- Archdiocese: Shillong
- Appointed: 28 December 2020
- Predecessor: Dominic Jala
- Successor: Incumbent
- Other post: Chairman of the Bible Commission in North East Bishops council of India
- Previous posts: Bishop of Jowai, Bishop of Nongstoin

Orders
- Ordination: 25 January 1987
- Consecration: 2 April 2006 by Pedro López Quintana

Personal details
- Born: 14 January 1956 (age 70) Wahlang, Meghalaya, India
- Denomination: Roman Catholic
- Motto: FOR LIFE, I OBEY GOD

= Victor Lyngdoh =

Indian bishop

Victor Lyngdoh is, since 2020, the Metropolitan Archbishop of the Roman Catholic Archdiocese of Shillong.
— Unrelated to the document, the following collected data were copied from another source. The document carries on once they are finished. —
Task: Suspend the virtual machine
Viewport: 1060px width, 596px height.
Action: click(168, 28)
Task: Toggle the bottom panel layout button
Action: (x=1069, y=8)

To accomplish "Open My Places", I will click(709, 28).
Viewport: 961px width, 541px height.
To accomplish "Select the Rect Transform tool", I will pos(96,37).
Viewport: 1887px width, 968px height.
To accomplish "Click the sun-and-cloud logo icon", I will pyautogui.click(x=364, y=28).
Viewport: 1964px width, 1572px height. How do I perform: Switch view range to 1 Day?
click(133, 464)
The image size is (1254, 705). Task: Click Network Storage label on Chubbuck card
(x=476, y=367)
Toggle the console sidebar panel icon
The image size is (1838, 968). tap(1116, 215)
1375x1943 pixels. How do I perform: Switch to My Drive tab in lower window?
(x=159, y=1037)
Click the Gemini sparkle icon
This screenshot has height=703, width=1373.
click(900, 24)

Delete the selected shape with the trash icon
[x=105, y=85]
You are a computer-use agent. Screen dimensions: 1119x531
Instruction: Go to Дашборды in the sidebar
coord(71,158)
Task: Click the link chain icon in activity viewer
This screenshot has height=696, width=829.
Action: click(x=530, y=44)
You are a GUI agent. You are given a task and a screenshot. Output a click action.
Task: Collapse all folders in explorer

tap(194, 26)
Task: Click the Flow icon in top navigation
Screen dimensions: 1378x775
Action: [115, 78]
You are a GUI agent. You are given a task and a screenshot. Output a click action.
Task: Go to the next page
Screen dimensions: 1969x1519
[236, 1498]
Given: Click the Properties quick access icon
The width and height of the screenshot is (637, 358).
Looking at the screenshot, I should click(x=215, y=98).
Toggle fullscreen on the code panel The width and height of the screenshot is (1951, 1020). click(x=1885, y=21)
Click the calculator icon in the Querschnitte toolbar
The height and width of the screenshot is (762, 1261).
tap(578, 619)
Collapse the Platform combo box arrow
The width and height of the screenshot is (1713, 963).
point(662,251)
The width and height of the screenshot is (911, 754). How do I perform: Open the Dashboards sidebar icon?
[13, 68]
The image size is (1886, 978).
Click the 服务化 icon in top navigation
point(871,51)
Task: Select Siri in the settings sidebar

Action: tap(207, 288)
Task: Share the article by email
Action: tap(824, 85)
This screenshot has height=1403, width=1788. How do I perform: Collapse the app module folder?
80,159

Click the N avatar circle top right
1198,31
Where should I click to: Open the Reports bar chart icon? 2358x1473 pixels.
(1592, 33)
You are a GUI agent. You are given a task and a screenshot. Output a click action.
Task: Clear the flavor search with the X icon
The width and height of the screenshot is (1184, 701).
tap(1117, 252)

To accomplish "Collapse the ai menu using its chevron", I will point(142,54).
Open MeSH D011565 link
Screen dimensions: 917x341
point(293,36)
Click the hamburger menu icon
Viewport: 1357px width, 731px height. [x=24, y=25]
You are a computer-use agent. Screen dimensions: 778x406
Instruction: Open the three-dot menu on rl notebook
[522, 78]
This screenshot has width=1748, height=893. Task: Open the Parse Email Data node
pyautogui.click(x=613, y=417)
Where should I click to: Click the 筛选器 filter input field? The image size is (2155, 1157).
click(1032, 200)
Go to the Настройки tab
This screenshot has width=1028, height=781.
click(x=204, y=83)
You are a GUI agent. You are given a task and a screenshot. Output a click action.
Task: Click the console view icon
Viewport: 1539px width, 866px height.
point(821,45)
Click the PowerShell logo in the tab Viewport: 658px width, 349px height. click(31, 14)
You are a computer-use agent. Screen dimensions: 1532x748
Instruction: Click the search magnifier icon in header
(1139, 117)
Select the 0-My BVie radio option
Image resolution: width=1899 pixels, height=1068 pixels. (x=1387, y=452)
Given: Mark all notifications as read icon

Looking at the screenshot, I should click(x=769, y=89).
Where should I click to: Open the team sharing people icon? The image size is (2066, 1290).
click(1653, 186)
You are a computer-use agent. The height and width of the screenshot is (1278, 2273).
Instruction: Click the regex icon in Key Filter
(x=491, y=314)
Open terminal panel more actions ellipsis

He served as the Bishop of the Roman Catholic Diocese of Jowai, India, until December 2020.

== Early life ==
Victor was born in Wahlang, Meghalaya, India on 14 January 1956.

== Priesthood ==
He was ordained a Catholic priest on 25 January 1987.

== Episcopate ==
He was appointed Bishop of Nongstoin, India on 28 January 2006 and ordained on 2 April 2006. Pope Francis appointed Lyngdoh Bishop of Jowai on 15 October 2016 and he was installed on 20 November 2016. He also chairs the Bible Commission in North East Bishops council of India.

Lyngdoh was appointed Metropolitan Archbishop of the Roman Catholic Archdiocese of Shillong on 28 December 2020.